Studio album by Darko Rundek
- Released: December 1996
- Genre: calypso, rock
- Label: Jabukaton

Darko Rundek chronology
|  | Apokalipso (1996) | U širokom svijetu (2000) |

= Apokalipso =

Apokalipso (Apocalypso) is the first solo album of Croatian singer Darko Rundek. The album contains 12 songs, of which the title track and Señor are hits. The name itself comes from the words apocalypse and calypso. The album was released at the transition from 1996 to 1997.

== Background ==

After the breakup of Haustor in the early 90s, Rundek moved to Paris because his wife and then newborn son lived there. In Berlin, he receives the Ake Blomström Award.

During the war, he was a music editor at the Radio Brod station. The radio began with an experimental program on April 7, 1993 in order to start the regular program on June 1st of the same year. On February 28 of the following year, the broadcast of the program was canceled, and then it returned to the air for a short time in early March. Many newspapers around the world, including The Observer and Newsweek, wrote about Brod's work.

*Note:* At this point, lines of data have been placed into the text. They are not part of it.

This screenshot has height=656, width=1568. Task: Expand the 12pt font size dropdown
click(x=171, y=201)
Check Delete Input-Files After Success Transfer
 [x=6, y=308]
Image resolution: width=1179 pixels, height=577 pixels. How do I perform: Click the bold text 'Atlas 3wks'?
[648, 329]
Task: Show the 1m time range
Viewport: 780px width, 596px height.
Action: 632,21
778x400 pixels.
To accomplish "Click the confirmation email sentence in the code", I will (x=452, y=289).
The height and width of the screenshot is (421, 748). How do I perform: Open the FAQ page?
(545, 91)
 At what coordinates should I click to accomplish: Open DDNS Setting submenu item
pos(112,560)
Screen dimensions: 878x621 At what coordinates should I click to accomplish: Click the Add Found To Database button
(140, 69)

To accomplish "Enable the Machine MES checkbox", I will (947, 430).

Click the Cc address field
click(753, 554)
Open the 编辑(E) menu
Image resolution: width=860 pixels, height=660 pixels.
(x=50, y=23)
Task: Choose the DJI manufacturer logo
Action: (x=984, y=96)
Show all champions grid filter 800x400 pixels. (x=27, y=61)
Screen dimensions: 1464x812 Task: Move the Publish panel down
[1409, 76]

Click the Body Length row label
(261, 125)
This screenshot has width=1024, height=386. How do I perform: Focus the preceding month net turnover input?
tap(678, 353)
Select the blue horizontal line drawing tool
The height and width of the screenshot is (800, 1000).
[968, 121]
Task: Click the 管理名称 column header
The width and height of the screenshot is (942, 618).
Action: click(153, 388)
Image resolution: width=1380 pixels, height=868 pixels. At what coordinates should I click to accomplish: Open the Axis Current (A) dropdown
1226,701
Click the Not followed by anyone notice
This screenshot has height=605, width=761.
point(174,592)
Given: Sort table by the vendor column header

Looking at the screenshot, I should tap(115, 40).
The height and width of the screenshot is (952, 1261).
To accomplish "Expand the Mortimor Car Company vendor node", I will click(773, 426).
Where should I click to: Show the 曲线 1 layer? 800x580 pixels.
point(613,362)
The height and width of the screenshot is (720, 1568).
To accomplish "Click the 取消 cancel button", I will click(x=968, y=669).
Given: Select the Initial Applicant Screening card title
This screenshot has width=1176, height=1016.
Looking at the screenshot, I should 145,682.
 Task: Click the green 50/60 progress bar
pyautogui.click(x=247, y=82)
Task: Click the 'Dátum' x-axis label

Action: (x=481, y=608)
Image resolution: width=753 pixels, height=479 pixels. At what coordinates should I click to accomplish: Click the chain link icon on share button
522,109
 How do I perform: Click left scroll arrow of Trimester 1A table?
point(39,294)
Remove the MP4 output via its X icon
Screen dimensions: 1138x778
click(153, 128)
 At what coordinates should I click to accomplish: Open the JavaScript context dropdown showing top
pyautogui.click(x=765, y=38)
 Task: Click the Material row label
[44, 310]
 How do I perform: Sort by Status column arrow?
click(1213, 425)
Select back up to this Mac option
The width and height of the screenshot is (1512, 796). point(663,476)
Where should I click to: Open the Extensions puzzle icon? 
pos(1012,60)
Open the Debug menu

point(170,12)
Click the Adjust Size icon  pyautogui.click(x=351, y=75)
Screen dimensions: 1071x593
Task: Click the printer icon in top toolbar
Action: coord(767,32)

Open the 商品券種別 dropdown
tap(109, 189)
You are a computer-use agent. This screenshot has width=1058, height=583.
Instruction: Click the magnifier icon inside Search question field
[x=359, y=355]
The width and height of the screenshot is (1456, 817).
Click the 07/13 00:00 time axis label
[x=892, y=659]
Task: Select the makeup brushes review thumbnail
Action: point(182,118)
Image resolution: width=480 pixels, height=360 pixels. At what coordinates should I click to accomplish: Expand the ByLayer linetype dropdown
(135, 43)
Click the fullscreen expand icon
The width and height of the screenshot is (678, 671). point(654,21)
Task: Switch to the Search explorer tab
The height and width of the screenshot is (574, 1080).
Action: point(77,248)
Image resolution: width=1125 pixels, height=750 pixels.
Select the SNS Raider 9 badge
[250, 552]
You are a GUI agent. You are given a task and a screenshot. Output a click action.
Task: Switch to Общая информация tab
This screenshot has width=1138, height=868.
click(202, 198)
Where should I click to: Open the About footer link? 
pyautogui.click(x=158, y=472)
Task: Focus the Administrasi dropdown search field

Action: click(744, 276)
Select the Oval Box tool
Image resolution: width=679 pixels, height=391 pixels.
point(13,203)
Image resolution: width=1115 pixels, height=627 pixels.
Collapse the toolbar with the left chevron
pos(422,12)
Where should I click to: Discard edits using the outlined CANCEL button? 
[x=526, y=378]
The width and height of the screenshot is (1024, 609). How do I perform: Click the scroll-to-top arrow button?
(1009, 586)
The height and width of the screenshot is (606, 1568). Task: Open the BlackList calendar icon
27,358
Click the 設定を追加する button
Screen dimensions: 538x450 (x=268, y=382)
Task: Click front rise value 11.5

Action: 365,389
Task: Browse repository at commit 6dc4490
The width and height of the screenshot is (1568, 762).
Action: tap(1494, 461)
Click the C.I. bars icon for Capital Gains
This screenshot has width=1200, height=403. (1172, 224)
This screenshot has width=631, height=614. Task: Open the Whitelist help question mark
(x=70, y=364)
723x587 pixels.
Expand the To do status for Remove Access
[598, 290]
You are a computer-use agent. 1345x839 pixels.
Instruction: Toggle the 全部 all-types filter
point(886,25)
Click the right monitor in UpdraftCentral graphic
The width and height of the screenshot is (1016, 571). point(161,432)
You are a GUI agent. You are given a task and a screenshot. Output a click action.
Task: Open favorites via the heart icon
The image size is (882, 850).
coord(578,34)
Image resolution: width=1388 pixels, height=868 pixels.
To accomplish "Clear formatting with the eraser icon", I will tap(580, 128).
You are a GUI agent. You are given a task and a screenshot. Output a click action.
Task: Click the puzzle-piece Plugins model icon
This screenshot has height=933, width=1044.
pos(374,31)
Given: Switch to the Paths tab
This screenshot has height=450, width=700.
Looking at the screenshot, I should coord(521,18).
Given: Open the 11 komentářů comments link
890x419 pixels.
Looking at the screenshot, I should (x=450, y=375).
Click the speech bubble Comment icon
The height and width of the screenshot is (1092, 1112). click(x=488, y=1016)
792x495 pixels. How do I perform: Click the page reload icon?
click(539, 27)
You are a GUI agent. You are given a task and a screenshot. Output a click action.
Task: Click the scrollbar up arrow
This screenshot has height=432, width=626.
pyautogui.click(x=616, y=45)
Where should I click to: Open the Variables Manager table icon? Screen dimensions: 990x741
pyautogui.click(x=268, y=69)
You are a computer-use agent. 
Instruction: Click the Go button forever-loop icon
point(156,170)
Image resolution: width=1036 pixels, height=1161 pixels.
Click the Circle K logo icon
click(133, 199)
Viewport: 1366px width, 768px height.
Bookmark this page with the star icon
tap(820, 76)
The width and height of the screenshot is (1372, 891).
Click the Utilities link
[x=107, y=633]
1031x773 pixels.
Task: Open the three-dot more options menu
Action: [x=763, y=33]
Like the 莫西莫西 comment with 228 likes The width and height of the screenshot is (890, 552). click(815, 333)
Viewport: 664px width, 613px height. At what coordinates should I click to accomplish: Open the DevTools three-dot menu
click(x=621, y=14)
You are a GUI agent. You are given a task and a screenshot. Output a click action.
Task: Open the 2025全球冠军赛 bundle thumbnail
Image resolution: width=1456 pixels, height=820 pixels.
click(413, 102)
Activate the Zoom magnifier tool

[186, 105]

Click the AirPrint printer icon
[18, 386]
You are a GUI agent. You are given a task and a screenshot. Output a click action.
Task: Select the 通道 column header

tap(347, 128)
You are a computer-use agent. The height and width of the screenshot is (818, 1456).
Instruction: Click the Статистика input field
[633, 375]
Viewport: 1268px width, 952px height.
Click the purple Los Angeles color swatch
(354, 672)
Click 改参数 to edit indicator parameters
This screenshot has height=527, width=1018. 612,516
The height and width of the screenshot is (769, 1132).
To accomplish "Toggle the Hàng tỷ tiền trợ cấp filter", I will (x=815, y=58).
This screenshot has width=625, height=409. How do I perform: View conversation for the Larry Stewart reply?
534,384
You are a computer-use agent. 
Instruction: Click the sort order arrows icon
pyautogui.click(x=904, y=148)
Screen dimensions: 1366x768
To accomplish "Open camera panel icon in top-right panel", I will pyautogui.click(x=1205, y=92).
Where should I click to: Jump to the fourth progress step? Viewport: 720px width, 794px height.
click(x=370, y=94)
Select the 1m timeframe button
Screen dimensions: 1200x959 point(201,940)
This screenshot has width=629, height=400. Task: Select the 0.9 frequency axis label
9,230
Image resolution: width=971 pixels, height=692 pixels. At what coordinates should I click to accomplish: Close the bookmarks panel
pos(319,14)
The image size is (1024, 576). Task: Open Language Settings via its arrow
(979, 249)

After the interruption of the broadcasting of Radio Brod, he gave an interview to Vreme zabave, a monthly supplement of the weekly magazine Vreme.

In late 1995, Haustor released compilation album 1981, 1984, 1985, 1988 and had a concert during Fiju Briju Festival. A few months later, Haustor performs at the festival Zagreb Gori. On October 5, 1996, the play "Apokalipso" premiered.

== Album ==
The title track was performed for the first time in 1995 at Fiju Briju Festival in Zagreb. The album contains songs mostly inspired by calypso music, but it also has rock motifs. It was recorded in Paris and Zagreb during 1995 and 1996.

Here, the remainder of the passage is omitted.